■ SUPPLIED MATERIAL
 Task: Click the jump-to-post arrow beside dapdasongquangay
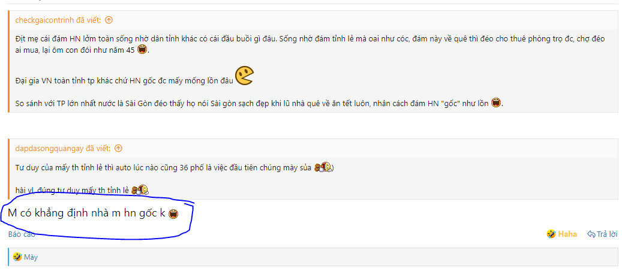tap(118, 149)
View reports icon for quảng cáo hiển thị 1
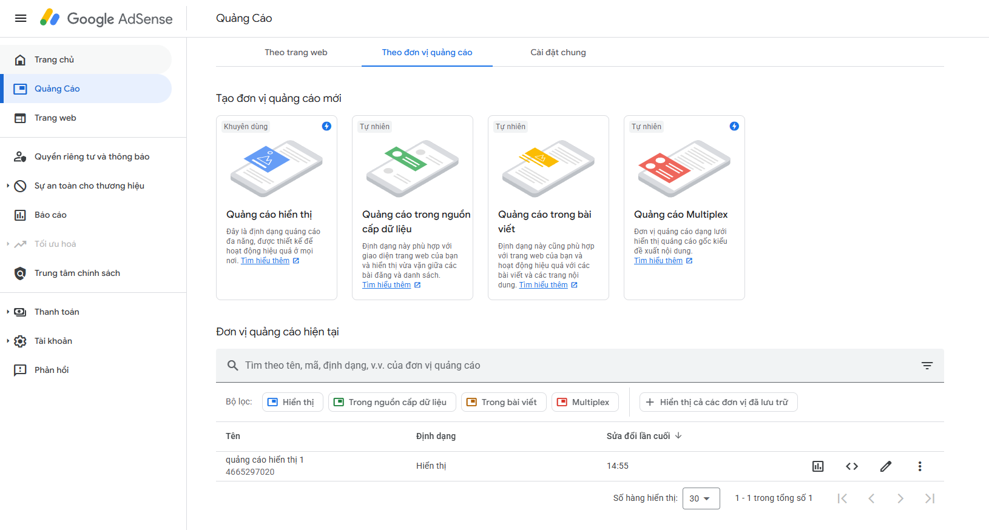This screenshot has width=989, height=530. pos(818,466)
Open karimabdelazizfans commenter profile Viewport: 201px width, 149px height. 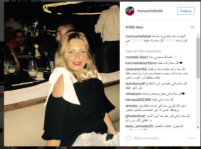click(141, 63)
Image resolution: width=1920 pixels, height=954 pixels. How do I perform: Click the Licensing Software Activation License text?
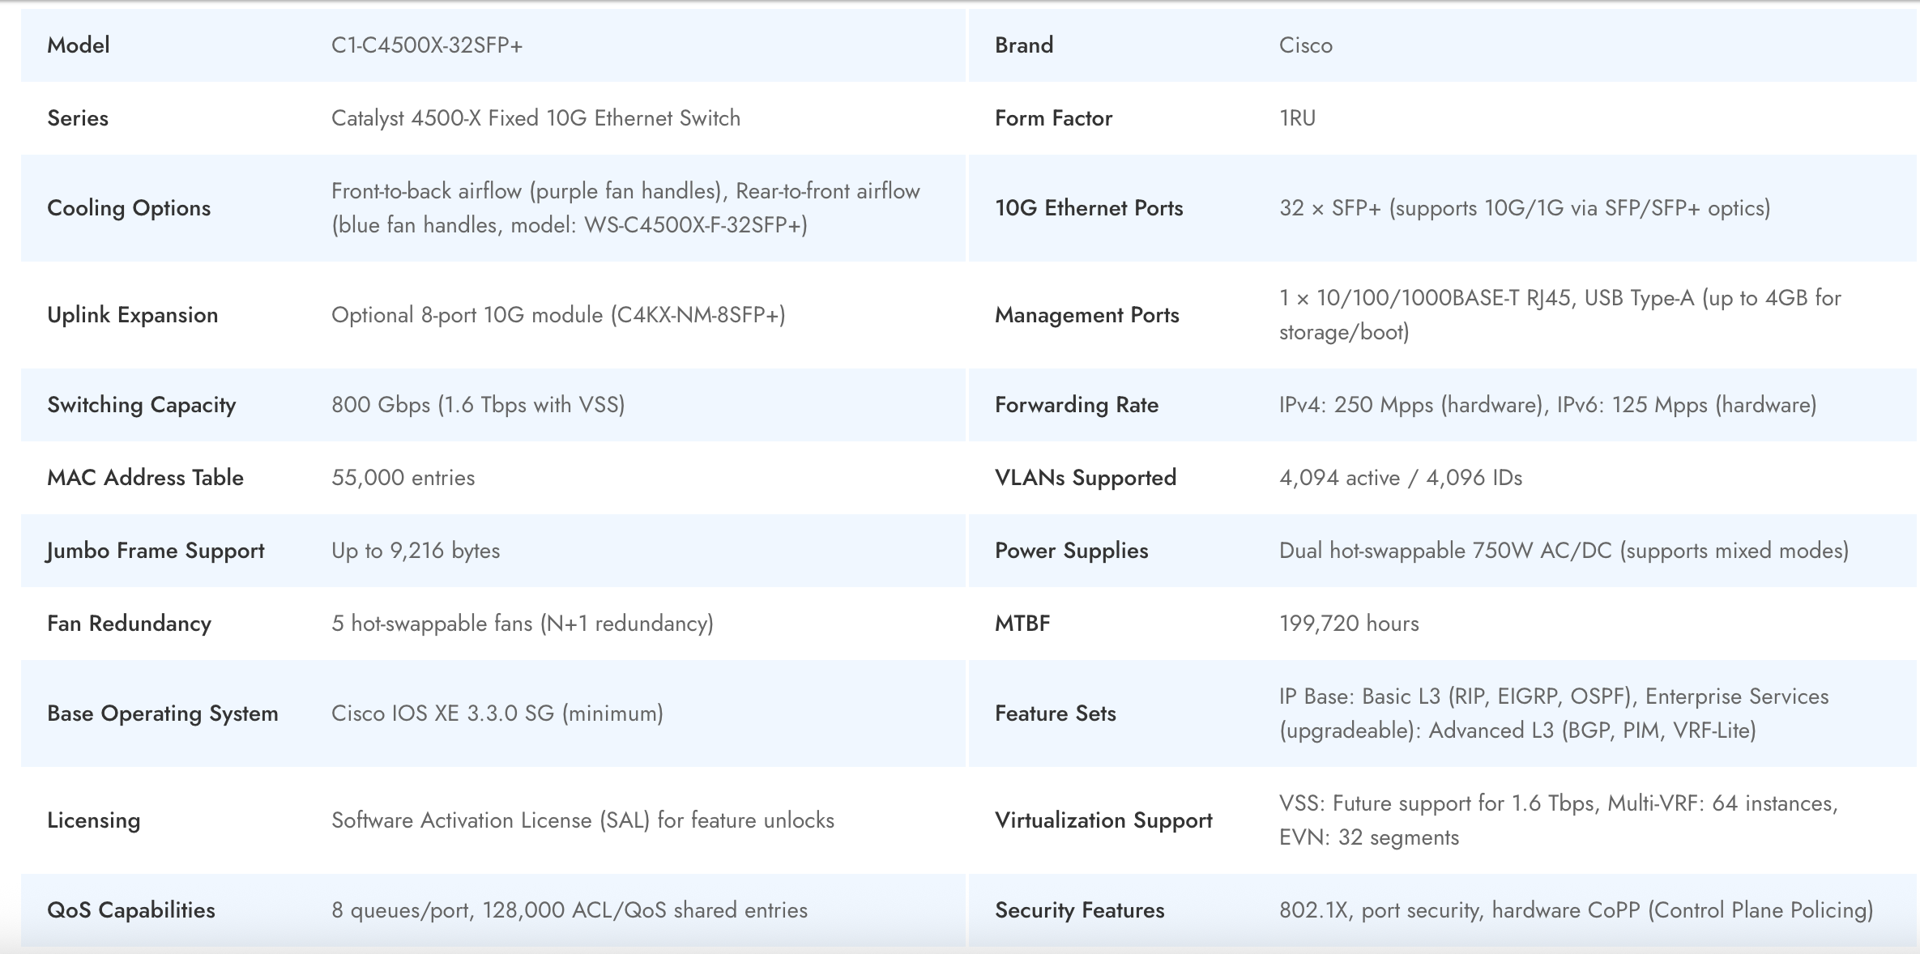tap(582, 820)
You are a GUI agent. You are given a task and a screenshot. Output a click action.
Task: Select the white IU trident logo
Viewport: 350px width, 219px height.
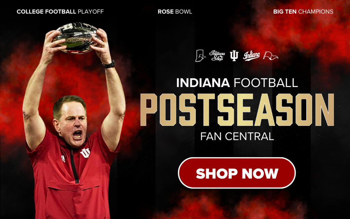(234, 56)
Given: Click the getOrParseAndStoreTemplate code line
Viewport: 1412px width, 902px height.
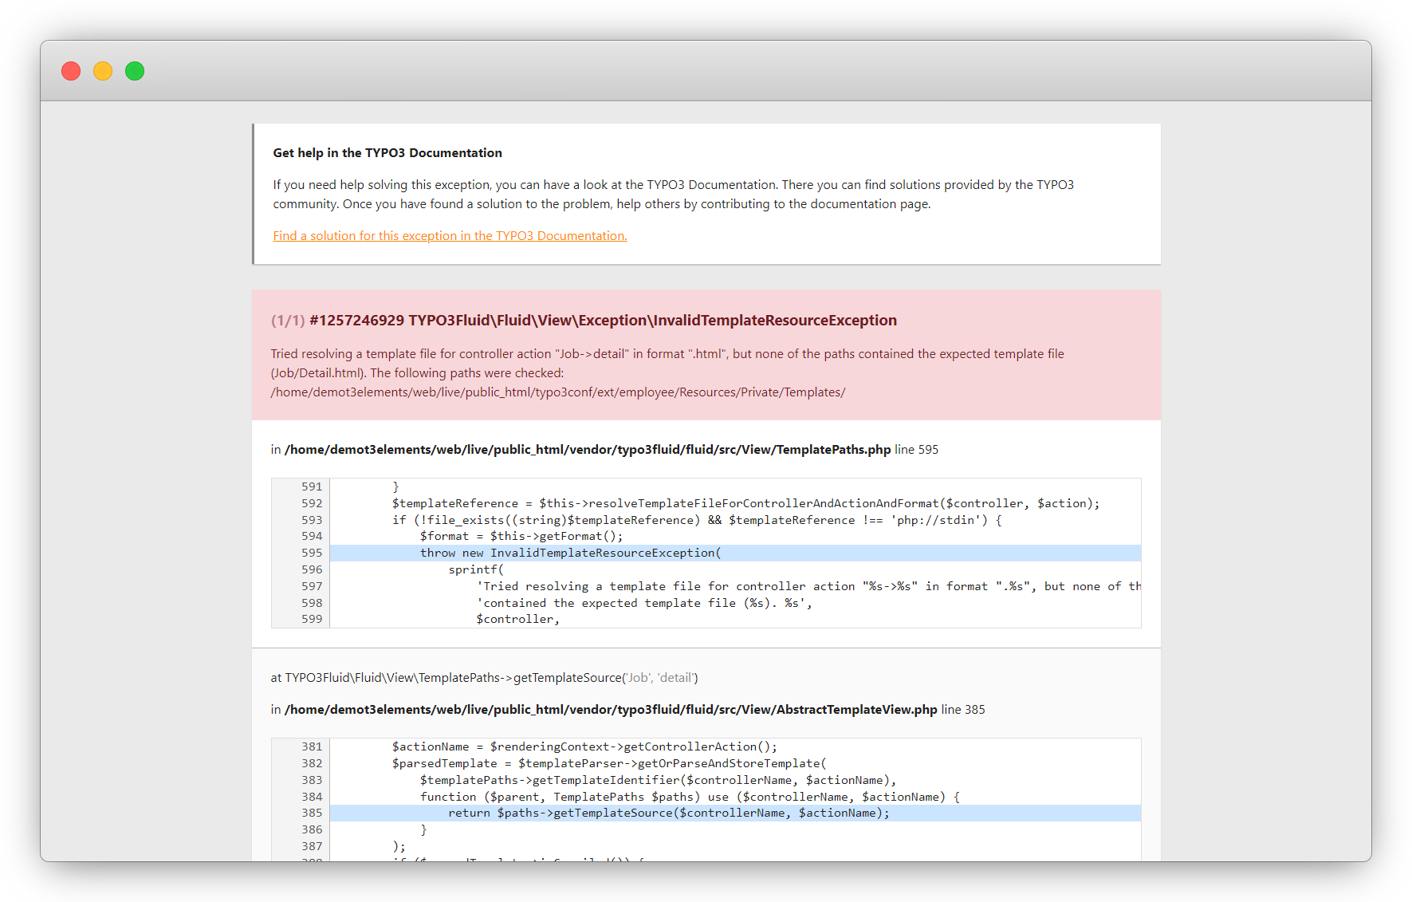Looking at the screenshot, I should [x=608, y=763].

■ SET PROBLEM
Can you repeat only the lines starting at the one containing "Image resolution: width=1920" and ending at the one containing "tap(582, 820)", switching "Activation" to "Registration", keeping everything else the same, and leaving out the pictures?

■ TASK RESPONSE
Image resolution: width=1920 pixels, height=954 pixels. How do I perform: Click the Licensing Software Registration License text?
tap(582, 820)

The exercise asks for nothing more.